One for all and all for one!

Once again the familiar battle cry will grace the silver screen – and this time, the characters of Alexandre Dumas will be given a new 3D treatment.

But unfortunately, new doesn’t necessarily mean better.

In this adaptation of Dumas’s novel, director Paul W.S Anderson has revamped the tale for a modern audience by introducing popular steampunk elements and borrowing from other successful franchises of the 21st century, including Disney’s swashbuckling Pirates of the Caribbean in an attempt to bring in a little more family-friendly fun while staying more or less faithful to the book than previous adaptations.

The Three Musketeers begins with a heist in Venice, where the trio, Athos (Matthew Macfadyen), Aramis (Luke Evans), and Porthos (Ray Stevenson), accompanied by Milady de Winter (Milla Jovovich) have to break into a heavily guarded vault containing Da Vinci’s blueprints for a battle airship (It looks exactly as it sounds). Naturally, poor Athos is then betrayed by his lover, Milady, who gives the secret plans to the Duke of Buckingham (Orlando Bloom). Bitter and disillusioned, the Musketeers return to France and are made redundant.

The plot then fast-forwards a year later when young D’Artagnan (Logan Lerman) sets off for Paris to join the heroic Musketeers, and when Cardinal Richelieu (Christoph Waltz) is attempting to overthrow King Louis XIII by starting a war with England by hiring Milady herself. Meanwhile, the King of France himself is summoning the courage to woo Queen Anne as he searches for the perfect outfit. Confused yet?

The convoluted plot juggles so many characters and goes off on so many tangents it’s often hard to keep track of the characters’ various motives, and it inevitably means that some of the more interesting individuals like the three Musketeers themselves, do not receive enough screen time.

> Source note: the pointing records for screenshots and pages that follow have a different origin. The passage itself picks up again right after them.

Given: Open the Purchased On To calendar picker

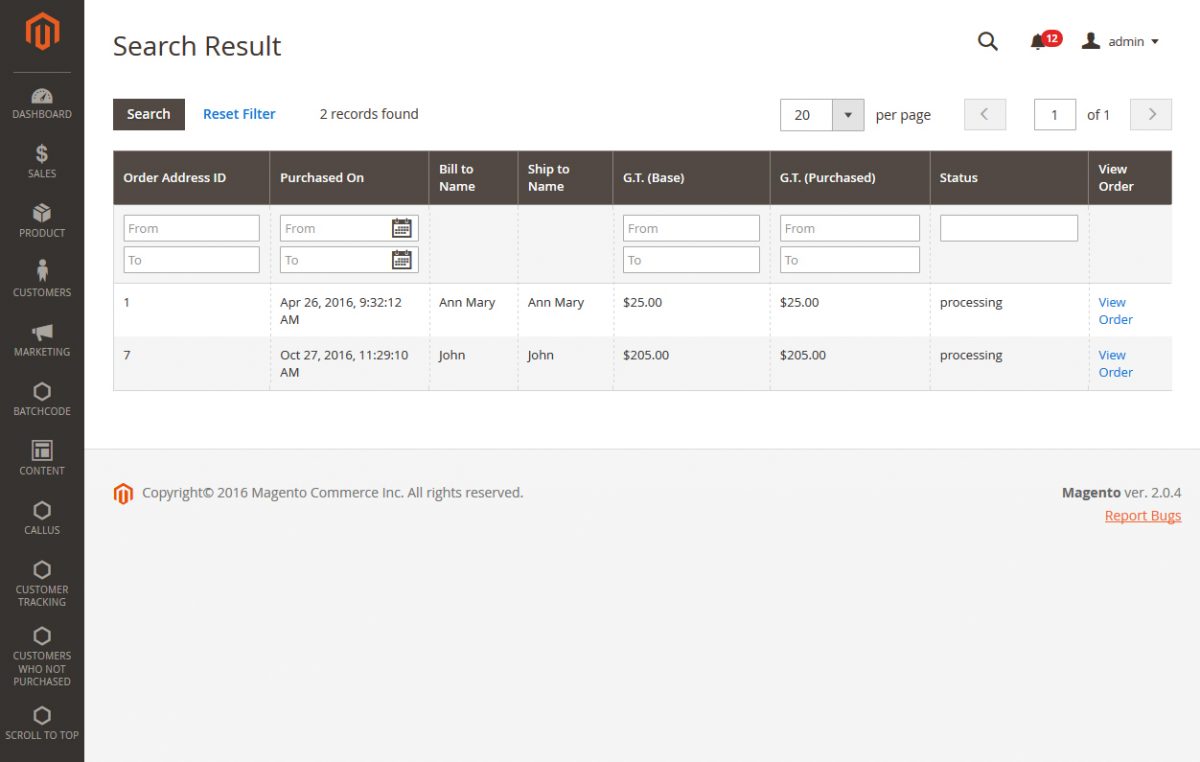Looking at the screenshot, I should coord(402,259).
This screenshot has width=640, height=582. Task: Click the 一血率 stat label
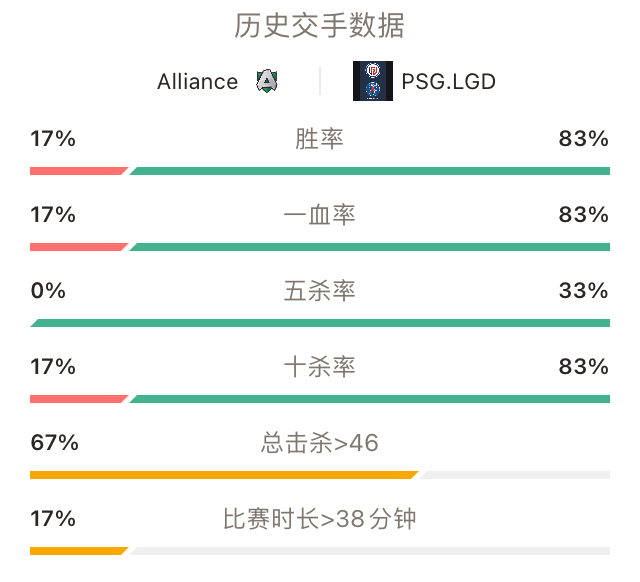320,215
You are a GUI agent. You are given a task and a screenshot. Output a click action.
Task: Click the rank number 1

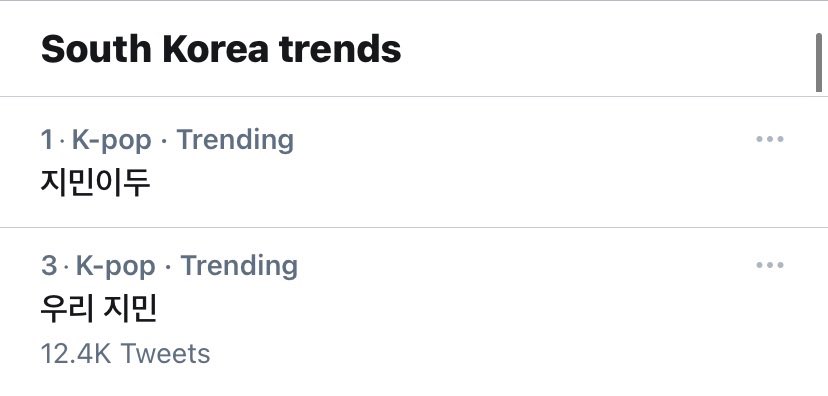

Instead, an inexperienced Logan Lerman and Milla Jovovich shoulder much of the movie, leaving veteran cast members Mads Mikkelson and Inglourious Basterds’ Christoph Waltz in the sidelines.

As D’Artagnan, Lerman is cocky and filled with youthful arrogance as he bounces around Paris duelling every man he encounters, never mind that when we first saw him he had just lost a fencing match with his aged father. Since Anderson has also chosen to sidestep the tricky field of 19th Century European accents, Lerman retains his Californian twang, making D’Artagnan seem more Beverly Hills teenager than French swordsman.

Femme fatale Milady is sufficiently deceitful, although she possesses a reckless, impetuous nature that seems to countermand her reputation for being a careful, criminal mastermind who is able to up with complex, double-crossing plans. Her lack of a back story and twee dialogue, coupled with Jovovich’s unimpressive acting unfortunately makes her seem more shallow and two-dimensional than mysterious.

The insufficient build up of the character’s histories also plague the eponymous heroes themselves, although hints of each Musketeer’s previous life and skill sets are sneaked into various points of the story, and each Musketeer, particularly burly Porthos, have distinct enough personalities to keep the audience amused and entertained.

Orlando Bloom is enjoyable enough as the smarmy villain, complete with an odd nasal English drawl, even if he appears slightly out of his element. However, the rest of the film is littered with unnecessary characters like a preening King Louis who spends his time onscreen moaning about his choice of outfits and an underdeveloped subplot involving a love interest for D’Artagnan.

The 3D effect of the film is put to good use during the various narrative sequences over a sprawling geographical map and through very impressive sets, each with memorable set elements that adorn gleaming marbled halls or the dark labyrinthine sewers of Venice, but becomes almost unnoticeable during the action sequences.

The fight scenes in the film are fast paced and imaginative, borrowing from Zack Snyder and Errol Flynn movies, but the effects are damaged by numerous flaws in logic, like having characters block the arc of a sabre blade with their bare hands and entering a cannonball fight with ships supported by a giant inflatable balloons.

The Three Musketeers is enjoyable enough if you’re willing to overlook such fallacies, but you can’t help but feel that it was an opportunity to produce a really great adventure film was sadly hampered by a shoddy, predictable script and poor casting.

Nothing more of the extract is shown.